The eBPF technology of the Linux kernel allows it to monitor applications with minimal overhead. UProbes can be used to trace the invocation and exit of functions in programs. Modern tools to observe databases (like pg-lock-tracer) are built on top of eBPF. However, these fully flagged tools are often written in C and Python and require some development effort. Sometimes, a ‘quick and dirty’ solution for a particular observation would be sufficient. With bpftrace, users can create eBPF programs with a few lines of code. In this article, we develop a simple bpftrace program to observe the execution of vacuum calls in PostgreSQL and analyze the delay.

⚠️ An updated and slightly revised version of this post is available in the Timescale company blog.

Used Environment

PostgreSQL is a database management system that uses vacuum operations to reclaim space from dead (e.g., updated or deleted) tuples. In this post, we will trace the vacuum calls and determine the needed time for the vacuum operations per table.

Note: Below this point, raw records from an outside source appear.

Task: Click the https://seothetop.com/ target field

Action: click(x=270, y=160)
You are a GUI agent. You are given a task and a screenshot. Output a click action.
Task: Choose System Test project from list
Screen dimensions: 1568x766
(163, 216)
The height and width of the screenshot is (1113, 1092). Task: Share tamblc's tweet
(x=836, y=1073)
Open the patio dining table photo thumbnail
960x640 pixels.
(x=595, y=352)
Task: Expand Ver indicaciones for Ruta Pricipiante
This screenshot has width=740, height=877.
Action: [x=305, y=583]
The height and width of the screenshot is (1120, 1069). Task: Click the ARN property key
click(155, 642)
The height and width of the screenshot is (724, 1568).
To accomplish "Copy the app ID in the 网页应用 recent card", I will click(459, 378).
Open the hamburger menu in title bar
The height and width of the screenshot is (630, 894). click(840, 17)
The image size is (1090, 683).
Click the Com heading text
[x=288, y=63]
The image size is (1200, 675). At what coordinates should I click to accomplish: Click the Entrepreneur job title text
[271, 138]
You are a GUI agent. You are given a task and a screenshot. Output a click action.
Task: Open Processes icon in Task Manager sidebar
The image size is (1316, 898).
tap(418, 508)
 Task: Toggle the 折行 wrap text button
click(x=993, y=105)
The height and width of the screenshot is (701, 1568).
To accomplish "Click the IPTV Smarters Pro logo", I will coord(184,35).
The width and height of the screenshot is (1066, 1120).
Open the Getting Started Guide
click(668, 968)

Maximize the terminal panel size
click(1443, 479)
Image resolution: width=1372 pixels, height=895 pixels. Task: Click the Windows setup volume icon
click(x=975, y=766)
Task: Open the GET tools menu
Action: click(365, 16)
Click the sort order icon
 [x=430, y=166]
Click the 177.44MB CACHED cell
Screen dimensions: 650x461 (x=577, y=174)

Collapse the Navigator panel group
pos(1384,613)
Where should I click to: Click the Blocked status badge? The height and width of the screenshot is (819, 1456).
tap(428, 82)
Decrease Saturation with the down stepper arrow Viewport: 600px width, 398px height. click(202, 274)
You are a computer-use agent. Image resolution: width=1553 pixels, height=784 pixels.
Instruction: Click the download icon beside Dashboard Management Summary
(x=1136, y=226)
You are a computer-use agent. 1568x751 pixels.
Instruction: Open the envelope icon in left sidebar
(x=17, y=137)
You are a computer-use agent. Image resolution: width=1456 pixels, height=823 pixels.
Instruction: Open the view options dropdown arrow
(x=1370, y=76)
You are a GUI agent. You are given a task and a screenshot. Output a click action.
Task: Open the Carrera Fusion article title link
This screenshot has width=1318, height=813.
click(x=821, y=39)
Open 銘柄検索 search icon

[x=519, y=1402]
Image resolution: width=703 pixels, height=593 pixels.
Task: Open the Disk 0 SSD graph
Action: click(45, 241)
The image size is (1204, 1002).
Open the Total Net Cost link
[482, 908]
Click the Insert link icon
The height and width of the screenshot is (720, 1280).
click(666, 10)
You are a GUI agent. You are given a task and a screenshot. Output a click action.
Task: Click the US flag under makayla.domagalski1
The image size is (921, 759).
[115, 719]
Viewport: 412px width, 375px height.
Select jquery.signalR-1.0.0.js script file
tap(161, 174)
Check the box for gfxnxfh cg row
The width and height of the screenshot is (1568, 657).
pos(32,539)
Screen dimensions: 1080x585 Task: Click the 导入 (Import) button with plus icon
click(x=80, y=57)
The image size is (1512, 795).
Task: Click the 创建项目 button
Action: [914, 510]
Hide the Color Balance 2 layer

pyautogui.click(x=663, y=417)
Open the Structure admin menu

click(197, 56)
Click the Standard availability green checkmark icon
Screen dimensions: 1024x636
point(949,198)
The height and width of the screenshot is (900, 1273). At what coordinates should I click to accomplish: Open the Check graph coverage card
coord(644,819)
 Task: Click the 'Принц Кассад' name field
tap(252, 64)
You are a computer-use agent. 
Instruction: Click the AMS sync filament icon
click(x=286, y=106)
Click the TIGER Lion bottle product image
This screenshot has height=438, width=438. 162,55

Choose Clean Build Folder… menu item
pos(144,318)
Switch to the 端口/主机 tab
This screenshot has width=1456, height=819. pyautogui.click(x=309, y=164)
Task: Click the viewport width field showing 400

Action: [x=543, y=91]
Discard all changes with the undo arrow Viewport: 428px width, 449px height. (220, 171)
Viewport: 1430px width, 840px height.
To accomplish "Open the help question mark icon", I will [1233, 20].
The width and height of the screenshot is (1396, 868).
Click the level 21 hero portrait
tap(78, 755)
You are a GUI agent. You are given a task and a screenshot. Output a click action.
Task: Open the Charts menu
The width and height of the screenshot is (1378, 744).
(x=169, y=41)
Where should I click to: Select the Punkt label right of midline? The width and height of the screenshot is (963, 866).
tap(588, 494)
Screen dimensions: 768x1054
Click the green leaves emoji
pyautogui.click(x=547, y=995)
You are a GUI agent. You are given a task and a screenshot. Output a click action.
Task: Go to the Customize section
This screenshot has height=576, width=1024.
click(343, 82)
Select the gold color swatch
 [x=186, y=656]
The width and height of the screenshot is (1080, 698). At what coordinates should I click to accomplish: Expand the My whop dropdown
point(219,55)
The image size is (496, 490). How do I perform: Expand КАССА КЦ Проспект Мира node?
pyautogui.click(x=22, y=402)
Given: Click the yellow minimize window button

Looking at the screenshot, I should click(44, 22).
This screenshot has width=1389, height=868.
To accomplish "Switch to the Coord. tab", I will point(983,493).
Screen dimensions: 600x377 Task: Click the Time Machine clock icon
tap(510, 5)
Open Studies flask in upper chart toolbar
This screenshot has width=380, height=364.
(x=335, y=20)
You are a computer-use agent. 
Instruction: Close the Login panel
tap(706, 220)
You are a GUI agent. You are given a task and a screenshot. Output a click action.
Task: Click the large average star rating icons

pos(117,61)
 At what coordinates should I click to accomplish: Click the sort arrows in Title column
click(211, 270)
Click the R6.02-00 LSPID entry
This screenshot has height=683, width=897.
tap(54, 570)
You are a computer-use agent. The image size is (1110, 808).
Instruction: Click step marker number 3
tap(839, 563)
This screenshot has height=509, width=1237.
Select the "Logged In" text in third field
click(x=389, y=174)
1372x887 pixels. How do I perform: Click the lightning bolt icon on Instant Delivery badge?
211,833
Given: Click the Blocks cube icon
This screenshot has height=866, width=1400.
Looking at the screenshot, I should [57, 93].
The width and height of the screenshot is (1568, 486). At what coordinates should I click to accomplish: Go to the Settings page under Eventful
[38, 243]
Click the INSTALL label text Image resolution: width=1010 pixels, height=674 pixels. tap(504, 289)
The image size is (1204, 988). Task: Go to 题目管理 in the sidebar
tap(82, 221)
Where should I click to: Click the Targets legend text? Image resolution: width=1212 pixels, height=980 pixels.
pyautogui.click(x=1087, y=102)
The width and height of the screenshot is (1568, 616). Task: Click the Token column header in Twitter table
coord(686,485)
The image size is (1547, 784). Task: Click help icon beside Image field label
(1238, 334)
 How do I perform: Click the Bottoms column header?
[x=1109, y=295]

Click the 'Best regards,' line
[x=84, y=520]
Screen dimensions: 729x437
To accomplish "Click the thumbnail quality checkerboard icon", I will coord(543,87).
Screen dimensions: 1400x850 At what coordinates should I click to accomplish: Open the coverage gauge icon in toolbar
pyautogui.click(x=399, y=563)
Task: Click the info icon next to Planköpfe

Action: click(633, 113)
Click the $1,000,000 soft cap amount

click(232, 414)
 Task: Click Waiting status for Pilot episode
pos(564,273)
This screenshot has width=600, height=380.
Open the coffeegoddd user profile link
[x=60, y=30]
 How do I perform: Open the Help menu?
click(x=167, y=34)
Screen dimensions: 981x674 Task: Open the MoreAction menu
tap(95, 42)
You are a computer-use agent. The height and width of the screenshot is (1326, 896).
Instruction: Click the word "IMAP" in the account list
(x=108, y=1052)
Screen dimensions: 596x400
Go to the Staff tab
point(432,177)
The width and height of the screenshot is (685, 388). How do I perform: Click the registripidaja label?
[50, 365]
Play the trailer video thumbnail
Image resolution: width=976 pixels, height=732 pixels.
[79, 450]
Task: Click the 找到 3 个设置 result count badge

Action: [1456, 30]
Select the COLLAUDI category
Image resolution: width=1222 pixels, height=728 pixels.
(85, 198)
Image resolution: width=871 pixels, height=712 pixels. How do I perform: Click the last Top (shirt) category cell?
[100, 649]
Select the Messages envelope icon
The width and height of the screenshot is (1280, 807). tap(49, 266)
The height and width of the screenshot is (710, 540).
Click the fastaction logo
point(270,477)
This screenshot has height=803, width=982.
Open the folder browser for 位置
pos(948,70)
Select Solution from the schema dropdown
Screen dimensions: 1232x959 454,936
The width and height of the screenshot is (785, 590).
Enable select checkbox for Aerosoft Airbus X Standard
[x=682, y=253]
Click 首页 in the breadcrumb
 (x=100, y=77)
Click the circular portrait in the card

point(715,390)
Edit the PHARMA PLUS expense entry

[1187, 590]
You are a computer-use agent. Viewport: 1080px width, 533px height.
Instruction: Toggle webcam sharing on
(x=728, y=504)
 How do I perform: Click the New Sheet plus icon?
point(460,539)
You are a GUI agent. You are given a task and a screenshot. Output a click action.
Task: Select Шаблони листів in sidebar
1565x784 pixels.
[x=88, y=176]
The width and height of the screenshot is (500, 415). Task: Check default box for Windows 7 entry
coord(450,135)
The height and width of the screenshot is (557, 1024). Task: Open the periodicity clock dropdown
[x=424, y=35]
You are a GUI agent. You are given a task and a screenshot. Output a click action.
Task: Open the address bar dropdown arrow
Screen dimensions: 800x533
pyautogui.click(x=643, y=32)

In the following examples, a PostgreSQL 14 server is used. The PostgreSQL binary is located at /home/jan/postgresql-sandbox/bin/REL_14_2_DEBUG/bin/postgres. In addition, the examples are executed in a database with these two tables:

CREATE TABLE testtable1 (
   id int NOT NULL,
   value int NOT NULL
);

CREATE TABLE testtable2 (
   id int NOT NULL,
   value int NOT NULL
);

Note: Depending on the used C compiler and applied optimizations, the symbols of internal (i.e., as static declared) functions could not be visible. In this case, uprobes can not be used to trace the function invocations. To address this issue, there are two possible solutions: (1) remove the static modifier from the function declaration and recompile PostgreSQL, or (2) create a full debug build of PostgreSQL.

Using funclatency-bpfcc to Trace Function Calls

Let’s explore the solutions that already exist before developing our tool to trace the vacuum operations. The tool funclatency-bpfcc is available for most Linux distributions (on Debian, it is contained in the package bpfcc-tools) and allows it to trace a function enter and exit and measure the function latency (i.e., the time the function needs to complete).

In PostgreSQL, the function vacuum_rel is invoked when a vacuum operation on a relation is performed. To trace these function calls with funclatency-bpfcc, the path of the PostgreSQL binary and the function name have to be provided. For instance:

$ sudo funclatency-bpfcc -r /home/jan/postgresql-sandbox/bin/REL_14_2_DEBUG/bin/postgres:vacuum_rel

Tracing 1 functions for "/home/jan/postgresql-sandbox/bin/REL_14_2_DEBUG/bin/postgres:vacuum_rel"... Hit Ctrl-C to end.

Afterward, a eBPF program is loaded into the Linux kernel, a uprobe is defined on the function enter and one uprobe is defined on the function exit. The latency between these two events is measured and stored.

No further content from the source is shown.